Every day you make numerous choices and decisions. How conscious do you think you are about picking what you eat each day? How much awareness do you have about the products you buy and choose to use?

A new study published on May 13, 2008 from the University of New Hampshire found that commercials influence what you do in life. You may be thinking “I already knew that”, but let’s explore this further. Most of us know many things very well, yet we still act against our better knowing or understanding. We fall under the mesmerizing spell of marketing daily, which influences MOST of what you buy, choose, and use. Worse yet, most people do not realize just how powerful commercials, ads, and marketing are when it comes to influencing the decisions we make.

Now it may not be a big deal if we are talking about what sport you are going to play or what clothes you are going to wear, but it quickly becomes a huge deal when we are talking about what food you are going to eat and what personal and cleaning products you are going to use. You may be unconsciously guided to picking many of the everyday foods you eat and products you use due to what the commercials say and how they portray them. But do you know just how powerful the ways of the media actually are?

For decades now, companies have known that advertising helps sell their product. If you have never been introduced to the main reason why, here it goes: companies know that familiarity sells! So what does that translate into for you and me? Well even if you had no drive to buy a particular item or if you find yourself at a store stuck on which item to buy, studies have found we will almost always pick the one we have been directly and indirectly exposed to the most. Why? The answer is again familiarity.

We like things that we feel comfortable with and feel like we “know”, things with which we almost have an invisible relationship with through various exposure. Think about how you respond to a new song, at first you may not like it, but then the more you hear it, it grows on you. And the same can be said for commercials.

So if you are looking for a new cleaner and stuck in an aisle not knowing which one to choose, unless you are very conscious in the decision making process, you are very likely to pick the one you have seen the most commercials on. (Heck, you might even hear their jingle in your head as you buy the item.)

What is also interesting from the study from UNH, is that men tend to be more influenced by commercials that portray them in a career environment rather than a domestic one. So think about how that will be used by companies in their commercials. If they want men to be attracted to a particular product, they will show them in a shirt and tie, talking on a cell phone not cleaning a house with a baby in one arm.

Even though the study focused on studying gender roles and their relationship to commercials, I take this a step further. It is not just about men seeing themselves working in a career and seeing women doing domestic duties that is going to carry a heavy burden on society. Think too of the stereotypes that are going to be continuously carried along side these portrayals and I am not just talking about men not wanting to clean or cook.

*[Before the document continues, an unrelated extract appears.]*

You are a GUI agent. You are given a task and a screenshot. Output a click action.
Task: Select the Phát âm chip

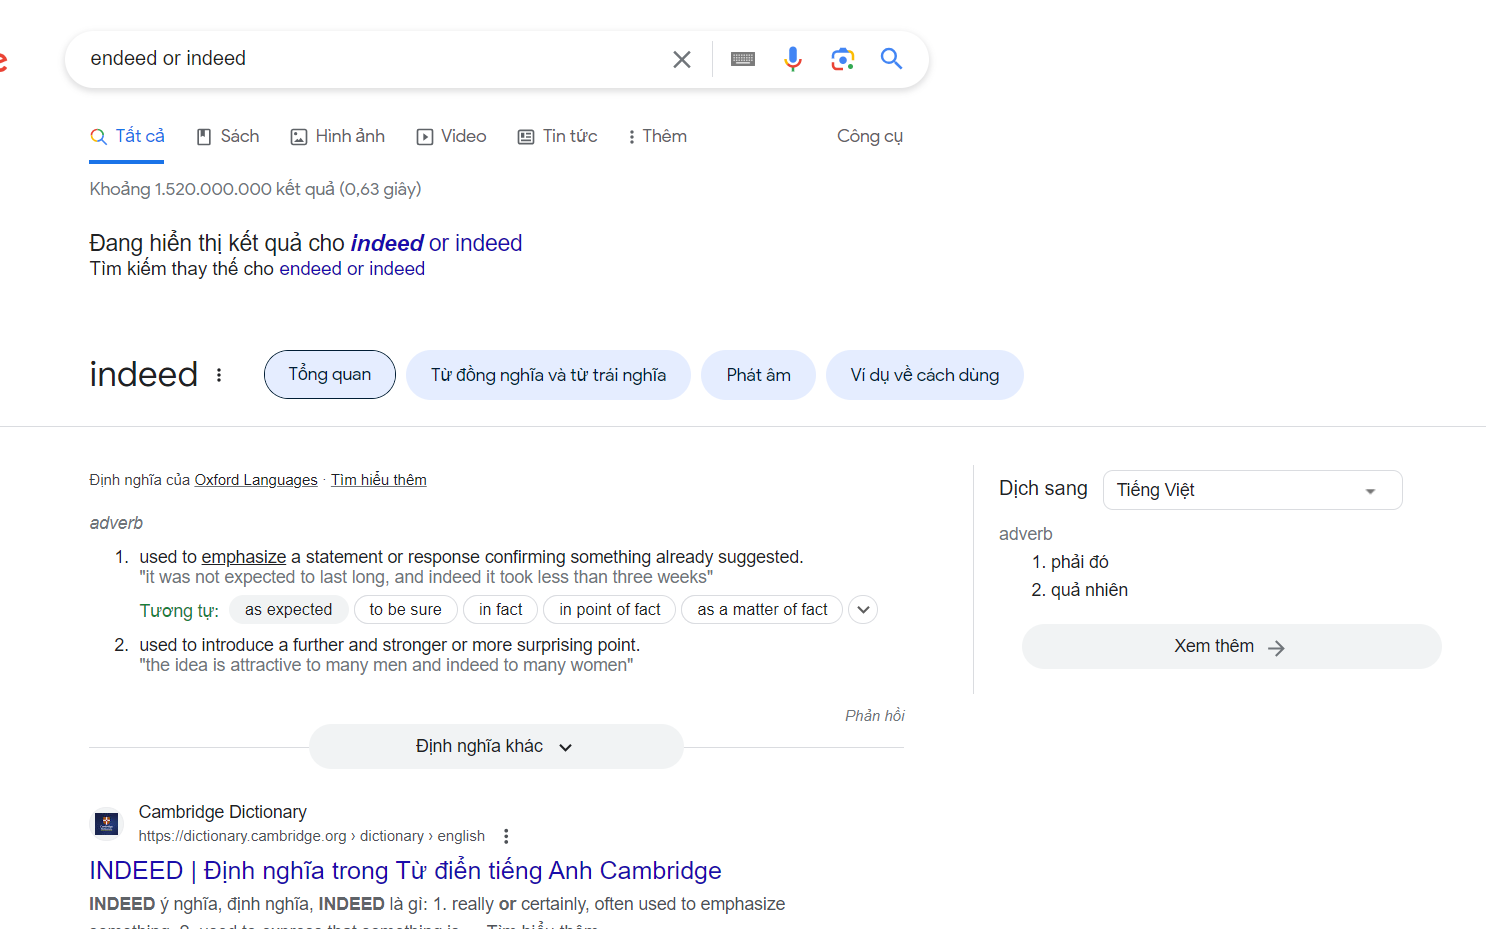(758, 375)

One thing this makes me think of in terms of health and wellness is seeing women in domestic settings makes them more responsible with what they eat compared to men. Men do tend to eat worse than women because a lot of men are still very dependent on women for the meals they get. And since we have a lot of men marrying later in life and/or at some point being single the common stereotype of non-domestication leaves them usually with one option – ready made meals, which of course are almost never a healthy choice. Of course this is a generalization and does not apply to all men, but you get the idea.

Some of the other findings of the study that relate to this article are also the following:

  • The majority of commercials featuring women focus on selling home products, such as food, cleaners, personal care items and furniture (51.5%).

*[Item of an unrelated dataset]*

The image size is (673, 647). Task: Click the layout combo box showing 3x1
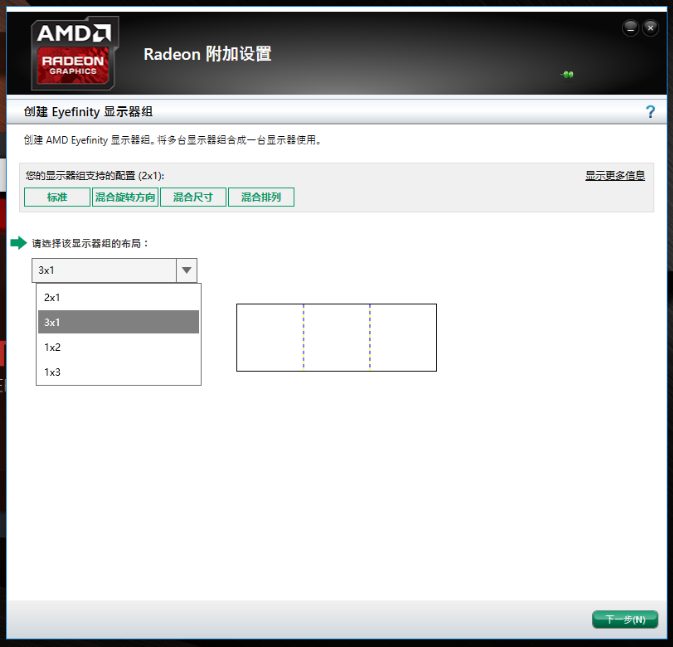[104, 270]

  • Men are most likely to be engaged in work behavior in commercials (34.2%).

  • Women are least likely to be portrayed working outside the home in commercials (13.1% of women).

  • Only 2.1% of commercials featuring men showed them performing domestic tasks, such as cooking, cleaning, or caring for children.

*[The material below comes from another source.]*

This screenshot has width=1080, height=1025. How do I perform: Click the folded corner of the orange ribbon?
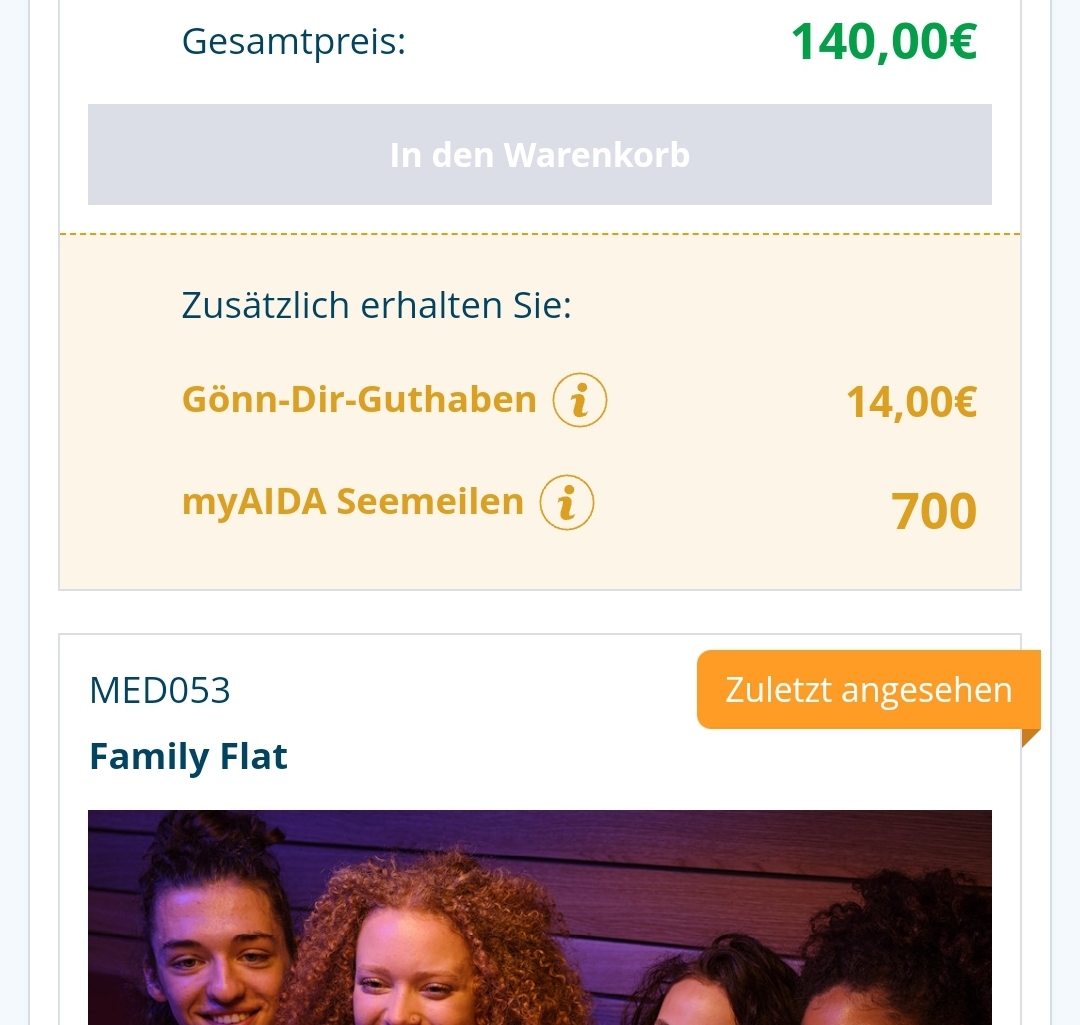(1030, 738)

Regardless of our gender we all have to increase our awareness when it comes to picking what we eat, drink, use in our homes, and how we behave. We cannot let the media dictate this for us or we are going to be left overweight, sick, and on a slew of medications if they have it their way. Even though we cannot get away from marketing and advertising in our society today, unless we live in a very isolated away without things like the television, magazines, and of course the internet, there are things we can do to minimize the impact that all this marketing has on us. For example, when watching TV or videos online be sure to mute the sound every time the commercials come on. On your browser disable ads from showing up. This not only gives you a break from the brainwashing jingles and misleading claims, but it also allows you to refocus and snap out of that unconscious zombie-like state that one can often fall into when being exposed to such content. And the more tired and stressed you are, the more you are susceptible to all this, as your brain and mind power are at their lowest. So be sure to create healthy relaxing times in your day when you may be reading or watching content that do not include you being influenced and conditioned into buying and adopting unhealthy things and habits.